This data is from the Human Connectome Project (HCP). This project acquired a large amount of behavioral and neuroimaging data from each individual, in addition to recruiting a large amount of people (over 1000). In this workshop, we will be playing around with some of the behavioral data.
The behavioral data from the HCP was been cut to only include a subset, and additional fake data was created to better represent a typical dataset that you might come across in your labs. The first column in the dataset shows the ID for each participant. IDs are used so that participants can be anonymous. The second column includes date of births (DOB). These DOBs are FAKE. It would be against HIPAA rules to share data with DOBs, as DOBs are considered identifiable (i.e. if I know your data of birth, I might be able to find out who you are). Other data that is included in this dataset are:
Data files that labs work with are often stored in text files that end in .csv or .txt instead of in Excel spreadsheets. To open a .csv file in excel:
Text Import Wizard
Data is often outputted in a messy or inconvenient format. Sometimes we need to clean things up or make sure that our data is correct and/or makes sense. We will go over some quality control steps you can take to make sure your data is ready for analysis.
Filtering can be used in excel to select a subset of data based on certain criteria. To enable filters, you can select a column by clicking on the column index (i.e. column “D”). Click on column “D”, then “Data” in the menu bar, then “Filter”.
Now the “Gender” column has a filter which can be used to select only females (“F”), for example.

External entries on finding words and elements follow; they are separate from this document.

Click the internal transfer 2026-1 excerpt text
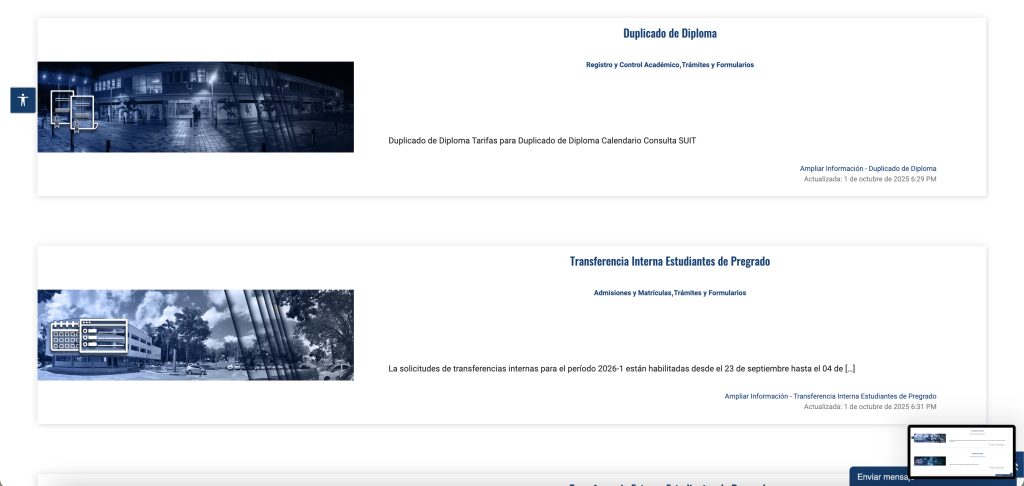The image size is (1024, 486). coord(620,368)
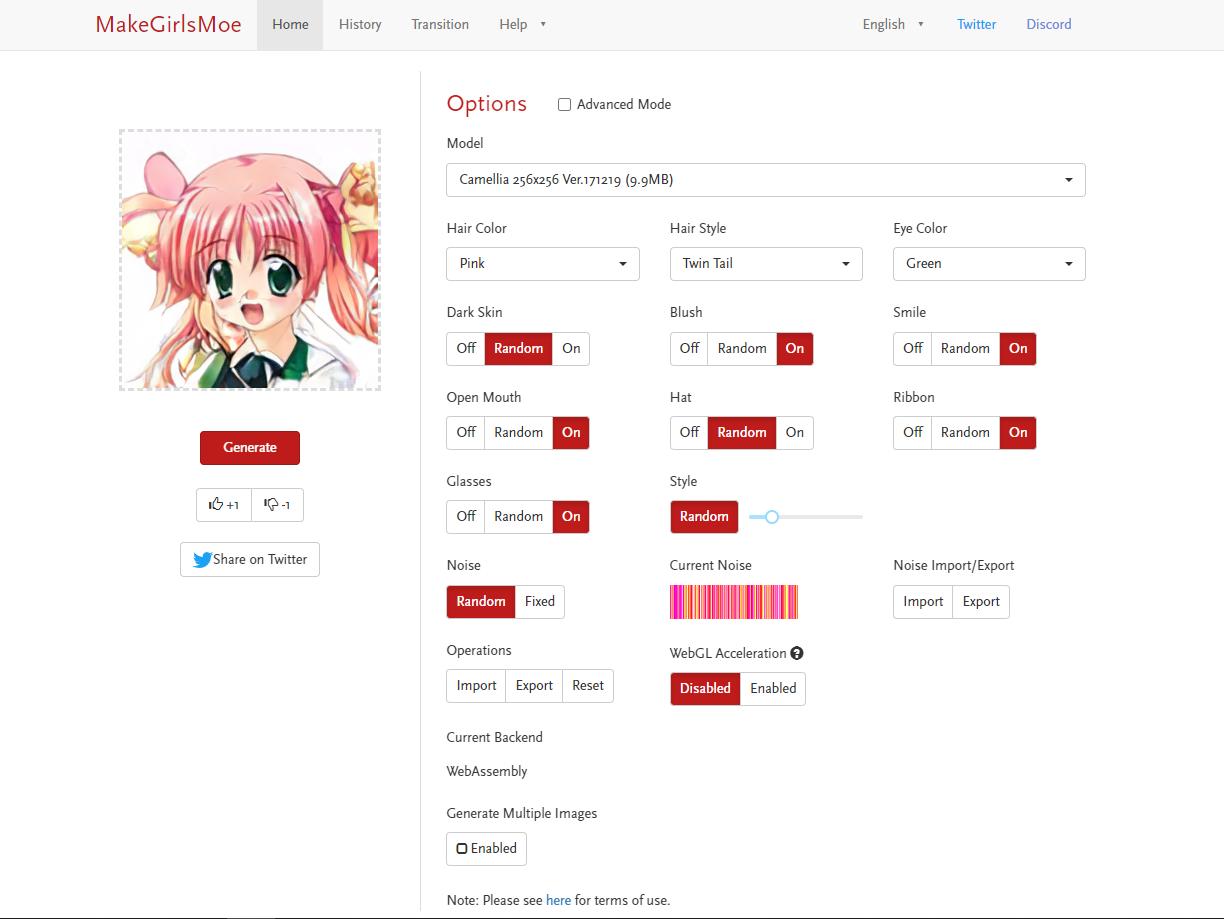This screenshot has height=919, width=1224.
Task: Open the Hair Color dropdown
Action: tap(543, 263)
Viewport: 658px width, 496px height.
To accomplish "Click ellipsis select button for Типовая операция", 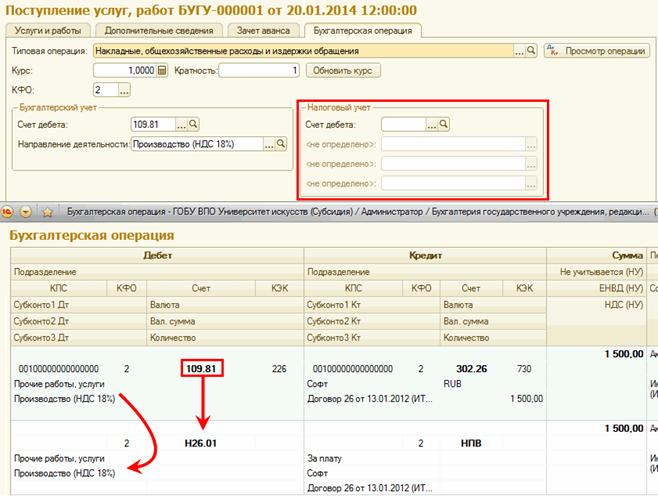I will point(520,50).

Notice that all of the rows are filtered so that only the rows that had an “F” in the “Gender” column are included. For the rest of the workshop, we will not need only data from females, so turn off the filter you just created.

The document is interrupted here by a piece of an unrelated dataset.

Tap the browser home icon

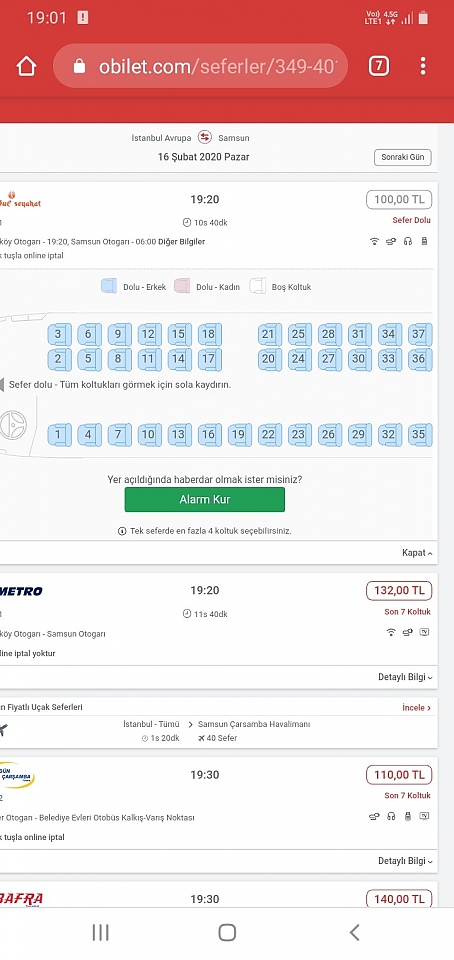(26, 66)
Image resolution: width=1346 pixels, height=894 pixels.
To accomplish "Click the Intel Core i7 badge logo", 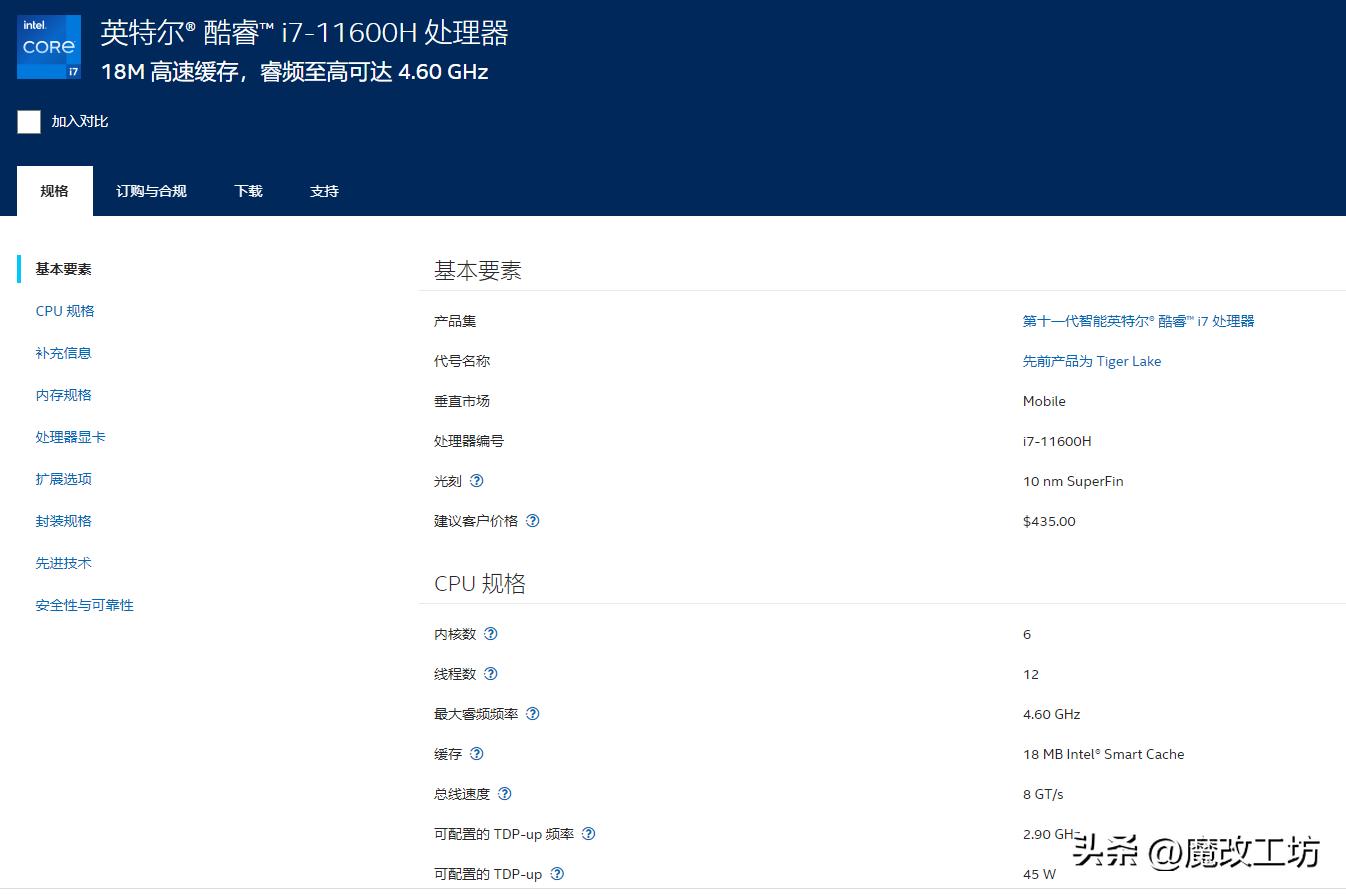I will pyautogui.click(x=48, y=46).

You can also enable filters on all of the columns. This can be done by selecting the entire spreadsheet by clicking on the box in the top left corner of the spreadsheet. Once this is done, the entire spreadsheet will be highlighted. Then you can click “Data”, and “Filter”. Now each column can be filtered. Multiple columns can be filtered at once. For example, you can create filters to only show a subset of data which includes females with MMSE scores higher than “28”.
Data can come in a variety of formats. We can have text data, numerical data, data that indicates dates, etc. You can check the format of each of your data columns by looking at the “Number Format” box under the “Home” menu. Click on a cell in the “Subject” column and you will see that the format is “General”. Click on a cell in the “DOB” column and you will see that the column is in “Date” format. Try changing the format of the “WM_Task_Acc” column to “Number”. You will see that the numbers will change to only show two decimal places, although the original values are still saved (see the formula bar when click on a cell). The number of decimals that are displayed can be changed under the “Home” menu in the format section.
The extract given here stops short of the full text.